The purpose of study is to see if adding probiotics to corticosteroid treatment for children with PFAPA could improve the health and daily of patients through reduction in febrile period frequency and length, along with concomitant reduction of associated symptoms. Current standard of care incorporates the administration of corticosteroids; however, while limiting the symptoms associated with PFAPA, corticosteroid use has been shown to increase the frequency at which these symptoms occur.
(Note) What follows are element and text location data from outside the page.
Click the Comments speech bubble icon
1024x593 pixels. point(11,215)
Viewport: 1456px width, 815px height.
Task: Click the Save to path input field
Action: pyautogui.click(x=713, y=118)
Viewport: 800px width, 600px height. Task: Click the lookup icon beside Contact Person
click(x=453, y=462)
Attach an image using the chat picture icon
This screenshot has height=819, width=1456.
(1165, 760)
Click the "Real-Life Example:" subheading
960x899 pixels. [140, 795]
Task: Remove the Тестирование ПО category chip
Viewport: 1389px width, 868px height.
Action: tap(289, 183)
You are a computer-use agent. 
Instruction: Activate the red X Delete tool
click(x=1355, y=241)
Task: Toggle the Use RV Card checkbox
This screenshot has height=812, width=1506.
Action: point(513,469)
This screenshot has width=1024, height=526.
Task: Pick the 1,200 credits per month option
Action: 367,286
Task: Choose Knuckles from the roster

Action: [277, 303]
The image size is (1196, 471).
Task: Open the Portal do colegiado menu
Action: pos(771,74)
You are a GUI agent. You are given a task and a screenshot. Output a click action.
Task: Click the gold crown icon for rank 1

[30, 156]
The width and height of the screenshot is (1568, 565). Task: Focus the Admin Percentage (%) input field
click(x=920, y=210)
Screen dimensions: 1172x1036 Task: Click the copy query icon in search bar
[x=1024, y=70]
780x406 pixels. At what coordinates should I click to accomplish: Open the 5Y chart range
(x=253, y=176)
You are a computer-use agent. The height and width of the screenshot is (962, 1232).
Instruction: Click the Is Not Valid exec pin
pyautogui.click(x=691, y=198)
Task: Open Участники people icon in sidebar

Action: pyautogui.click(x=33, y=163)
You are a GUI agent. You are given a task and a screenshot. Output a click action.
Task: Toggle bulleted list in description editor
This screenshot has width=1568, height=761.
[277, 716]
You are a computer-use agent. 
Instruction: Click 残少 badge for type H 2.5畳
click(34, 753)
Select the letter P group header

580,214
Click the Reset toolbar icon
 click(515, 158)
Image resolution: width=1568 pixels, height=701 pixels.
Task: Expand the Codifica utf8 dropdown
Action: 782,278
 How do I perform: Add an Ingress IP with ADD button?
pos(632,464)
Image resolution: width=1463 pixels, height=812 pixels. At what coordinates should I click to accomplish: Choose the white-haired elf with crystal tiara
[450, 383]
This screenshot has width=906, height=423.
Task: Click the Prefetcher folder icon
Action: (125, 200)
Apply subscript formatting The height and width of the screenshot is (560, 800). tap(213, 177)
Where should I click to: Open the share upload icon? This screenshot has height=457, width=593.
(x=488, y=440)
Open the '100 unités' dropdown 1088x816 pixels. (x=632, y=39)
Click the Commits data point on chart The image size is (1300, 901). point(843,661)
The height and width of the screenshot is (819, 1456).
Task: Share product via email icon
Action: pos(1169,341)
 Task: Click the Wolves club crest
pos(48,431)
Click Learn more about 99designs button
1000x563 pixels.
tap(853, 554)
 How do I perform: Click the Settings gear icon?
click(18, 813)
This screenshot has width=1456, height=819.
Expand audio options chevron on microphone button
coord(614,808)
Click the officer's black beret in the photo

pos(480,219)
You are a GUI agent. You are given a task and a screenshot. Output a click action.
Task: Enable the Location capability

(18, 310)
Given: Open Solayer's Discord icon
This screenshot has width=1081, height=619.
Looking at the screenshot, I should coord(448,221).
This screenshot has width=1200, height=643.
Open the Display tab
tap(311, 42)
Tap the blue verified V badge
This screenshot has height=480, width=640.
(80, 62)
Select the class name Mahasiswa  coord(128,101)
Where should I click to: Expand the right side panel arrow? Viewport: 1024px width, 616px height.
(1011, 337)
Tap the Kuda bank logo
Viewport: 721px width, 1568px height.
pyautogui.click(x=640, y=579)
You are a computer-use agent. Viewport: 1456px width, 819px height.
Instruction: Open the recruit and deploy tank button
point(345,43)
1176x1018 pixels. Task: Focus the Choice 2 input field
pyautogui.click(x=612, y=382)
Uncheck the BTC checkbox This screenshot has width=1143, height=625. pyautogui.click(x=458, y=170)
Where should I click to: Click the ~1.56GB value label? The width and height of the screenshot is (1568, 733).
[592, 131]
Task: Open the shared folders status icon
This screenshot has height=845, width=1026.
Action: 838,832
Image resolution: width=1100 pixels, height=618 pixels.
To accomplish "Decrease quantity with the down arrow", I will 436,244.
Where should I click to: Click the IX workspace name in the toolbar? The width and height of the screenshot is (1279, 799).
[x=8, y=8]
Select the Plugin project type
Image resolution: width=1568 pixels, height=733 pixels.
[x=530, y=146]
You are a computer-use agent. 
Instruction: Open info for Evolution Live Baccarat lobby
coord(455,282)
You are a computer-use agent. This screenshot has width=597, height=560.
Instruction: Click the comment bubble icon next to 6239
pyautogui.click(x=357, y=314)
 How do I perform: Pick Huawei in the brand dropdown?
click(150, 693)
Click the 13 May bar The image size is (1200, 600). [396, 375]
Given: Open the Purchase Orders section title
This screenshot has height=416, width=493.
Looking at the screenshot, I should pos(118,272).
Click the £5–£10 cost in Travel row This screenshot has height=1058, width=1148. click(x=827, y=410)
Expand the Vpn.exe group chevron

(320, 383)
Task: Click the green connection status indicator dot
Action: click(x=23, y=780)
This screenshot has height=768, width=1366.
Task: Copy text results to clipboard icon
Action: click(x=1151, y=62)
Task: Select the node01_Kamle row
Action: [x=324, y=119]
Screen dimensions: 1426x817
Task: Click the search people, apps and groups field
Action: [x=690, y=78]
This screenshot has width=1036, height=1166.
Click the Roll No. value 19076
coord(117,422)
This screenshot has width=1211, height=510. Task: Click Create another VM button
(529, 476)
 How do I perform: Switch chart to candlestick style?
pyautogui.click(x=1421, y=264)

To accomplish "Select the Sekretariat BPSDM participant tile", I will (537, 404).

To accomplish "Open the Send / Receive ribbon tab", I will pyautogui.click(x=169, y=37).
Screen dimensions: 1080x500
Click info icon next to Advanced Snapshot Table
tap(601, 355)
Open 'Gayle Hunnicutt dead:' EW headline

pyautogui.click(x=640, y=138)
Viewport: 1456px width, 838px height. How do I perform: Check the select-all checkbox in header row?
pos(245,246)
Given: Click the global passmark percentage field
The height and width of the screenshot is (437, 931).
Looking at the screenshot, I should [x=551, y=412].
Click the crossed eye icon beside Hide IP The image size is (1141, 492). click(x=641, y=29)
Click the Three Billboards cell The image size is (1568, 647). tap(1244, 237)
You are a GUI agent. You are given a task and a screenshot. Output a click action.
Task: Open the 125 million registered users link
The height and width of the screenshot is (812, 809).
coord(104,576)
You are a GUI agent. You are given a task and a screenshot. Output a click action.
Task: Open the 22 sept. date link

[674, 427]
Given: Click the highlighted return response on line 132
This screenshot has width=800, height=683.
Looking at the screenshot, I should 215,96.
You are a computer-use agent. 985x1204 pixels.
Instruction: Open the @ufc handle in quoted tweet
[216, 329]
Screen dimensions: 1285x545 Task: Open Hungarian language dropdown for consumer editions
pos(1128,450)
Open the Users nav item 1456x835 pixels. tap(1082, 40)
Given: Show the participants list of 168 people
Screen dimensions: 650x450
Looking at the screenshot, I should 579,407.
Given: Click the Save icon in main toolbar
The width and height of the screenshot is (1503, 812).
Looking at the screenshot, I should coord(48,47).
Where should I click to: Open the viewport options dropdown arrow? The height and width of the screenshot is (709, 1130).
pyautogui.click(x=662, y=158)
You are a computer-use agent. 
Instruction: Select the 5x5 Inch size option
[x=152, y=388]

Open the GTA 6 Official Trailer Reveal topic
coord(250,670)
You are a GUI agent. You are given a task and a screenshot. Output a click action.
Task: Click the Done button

Investigators hypothesize that administration of probiotics along with corticosteroids will work to decrease the frequency at which the febrile episodes occur. Additionally, probiotics may decrease the maximal fever experienced during these episodes, amount of corticosteroid needed to control the symptoms, average length of the episodes, and the number of patients who ultimately undergo tonsillectomy due to unsuccessful treatment with medication.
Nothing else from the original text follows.